__Text segment__

== Segment start ==

One minute without you feels like 60 seconds.
I have a new favorite meme page
All parents want is for our kids to go to bed so we can watch a show with bad words in it and eat the hidden snacks.
Boss: You can’t or you won’t do it?
Me: Yes
Just reminded when my mate went to a bday party in the US, didn’t know many people & was shy – so when they sang happy birthday she rly decided to get into the “hip hip hooray!”without realising they don’t do it there. Went from quiet to all of a sudden SCREAMING hip hip hooray
At grandma’s. Which means this morning I woke up at 8:45am and was still greeted with, “Look who’s finally up. We thought you were dead!”
Cop: Why were you driving so fast in this rain?
Me: I thought no cops would want to get out in this rain.
Ratatouille me.
Sit on my head and pull my hair.
It’s like I said when I fell into that tub of snapping turtles: now is not the time for pointing fingers
OMG I forgot to read my horoscope and now I have no idea what life has in store for me today!!!!!!
thanking the kid in his karate uniform for his service
I’m on a 2 hour long call where one lady keeps cleaning her throat, and some guy keeps saying “meat in” instead of meeting, and I just want to catapult myself into the sun
It’s not easy sitting around all day doing nothing. It’s hard to know whether or not you’re done.
me: god grant me the serenity
god: no ❤️
My toxic trait is telling people I’m down for anything when in reality I mean not after 8 pm, food should be involved, and it also depends on the weather, the parking situation, and how tired I am
Who called it a Spanish teacher instead of an instruction Manuel?
My wife asks me to remind her about stuff. That way if she forgets something, it’s my fault.
I returned my 3D printer, but not before making a 3D printer with it.
My wife still brings up the one time in 2014 when an open bag of popcorn fell from the top kitchen cabinet and I whispered cornfetti
If bedbugs live in your bed then what the hell are cockroaches
I’m starting to think aliens are avoiding us.

== Segment end ==

__Source material__
== Segment start ==

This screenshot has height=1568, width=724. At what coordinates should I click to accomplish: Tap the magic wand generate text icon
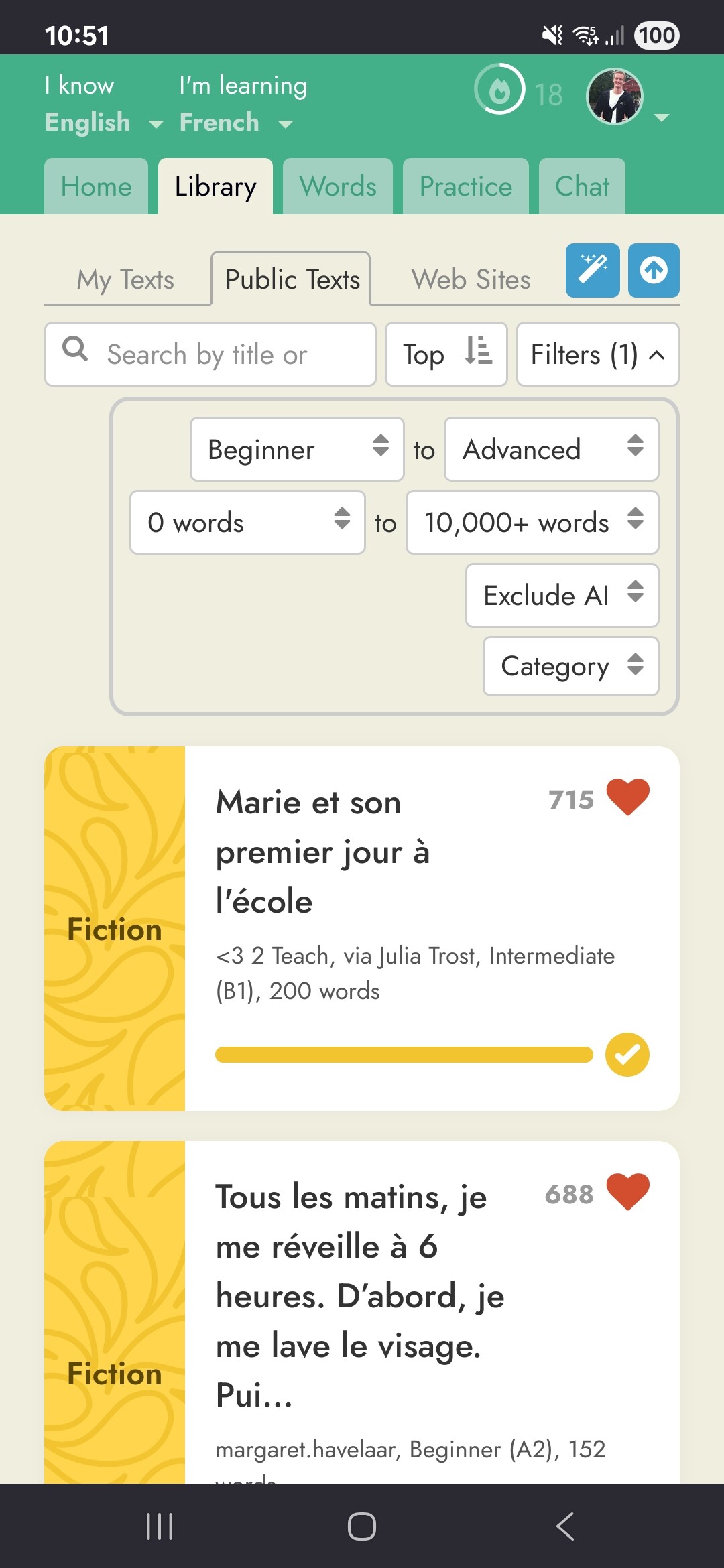click(593, 270)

== Segment end ==

__Assignment 1__
Reproduce the joke list from "One minute without" through "Ratatouille me.", inclusive.
__Assignment 2__
In the joke list, what word was whispered when an open bag of popcorn fell from the top kitchen cabinet?

__Task answer 1__
One minute without you feels like 60 seconds.
I have a new favorite meme page
All parents want is for our kids to go to bed so we can watch a show with bad words in it and eat the hidden snacks.
Boss: You can’t or you won’t do it?
Me: Yes
Just reminded when my mate went to a bday party in the US, didn’t know many people & was shy – so when they sang happy birthday she rly decided to get into the “hip hip hooray!”without realising they don’t do it there. Went from quiet to all of a sudden SCREAMING hip hip hooray
At grandma’s. Which means this morning I woke up at 8:45am and was still greeted with, “Look who’s finally up. We thought you were dead!”
Cop: Why were you driving so fast in this rain?
Me: I thought no cops would want to get out in this rain.
Ratatouille me.

__Task answer 2__
Cornfetti.